I’ve been posting book reviews here on a (mostly) weekly basis for around 15 months. Initially, I loved it. It was fun to have somewhere to recommend books that I fell in love with and I relished the process of digging into plots and characters and themes to figure out exactly what about the story made me tick. But over the past few months my love for writing reviews has dwindled and died.
I think the problem is that it began to feel too much like ‘work’. Over the past year I’ve been trying to post content here as regularly as possible, not only for the sake of building my audience but also for the sake of creating structure in my writing life (and my ‘normal’ life). I read enough books that I can easily average out one review per week, and I mentally committed myself to following through with this goal.
The trouble is, sometimes I don’t always feel like reviewing the books I read, regardless of whether I enjoy them or not. Sometimes I want to lose myself in a story and leave it at that, without any analysis or frustrated attempts to put into words how the book made me feel. But because I’d committed myself to the weekly reviews, I felt like I always had to write a review every time I read a book. All of a sudden, reviewing became a chore.
I don’t ever want to feel like posting on my own blog is a chore. Sure, sometimes it takes more effort than usual to psych myself up to writing or editing or publishing a story, but overall I love writing and I always feel satisfied when I’ve put another little piece of fiction out into the world. With the book reviews, it’s not so much satisfaction as it is, “Thank fuck that’s over and done with.” And that’s a pretty negative place to be.
In the past I’ve had people comment on my reviews and tell me they’re going to read a book based on my recommendation, and I love that. I love the idea that I might help to connect someone with a new beloved book. And I love having a natter with people about what they thought of such-and-such a book or what others books by such-and-such an author they recommend for me. But it’s still not enough, at the moment at least, to make writing reviews truly ‘fun’. I’m just not feeling it. And I don’t want my dislike of reviewing to affect my love of reading.
So for now, I’m taking a complete break from book reviews. Maybe I’ll start them again in future after some respite, or maybe I’ll go back to my old format of a monthly reading round-up. Maybe I’ll just write reviews of books that inspire me to review them. Maybe I’ll start a weekly non-fiction blog where I write about writing and about life and about the best things I’ve read recently. Who in the hell knows? I don’t!

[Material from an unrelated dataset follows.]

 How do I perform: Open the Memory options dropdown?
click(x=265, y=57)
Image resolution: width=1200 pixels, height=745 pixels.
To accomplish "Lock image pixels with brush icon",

I’ll still be reviewing the odd book on GoodReads, particularly books written by indie authors which need all the help they can get when it comes to getting the recognition and exposure they deserve. I always update GoodReads with whatever I’m currently reading, indie-published or otherwise, and when I finish a book I always give it a star rating. If you’re interested in my reading habits, feel free to follow me over there instead.
There we have it. Bye-bye book reviews and hello reading for pure escape… bliss!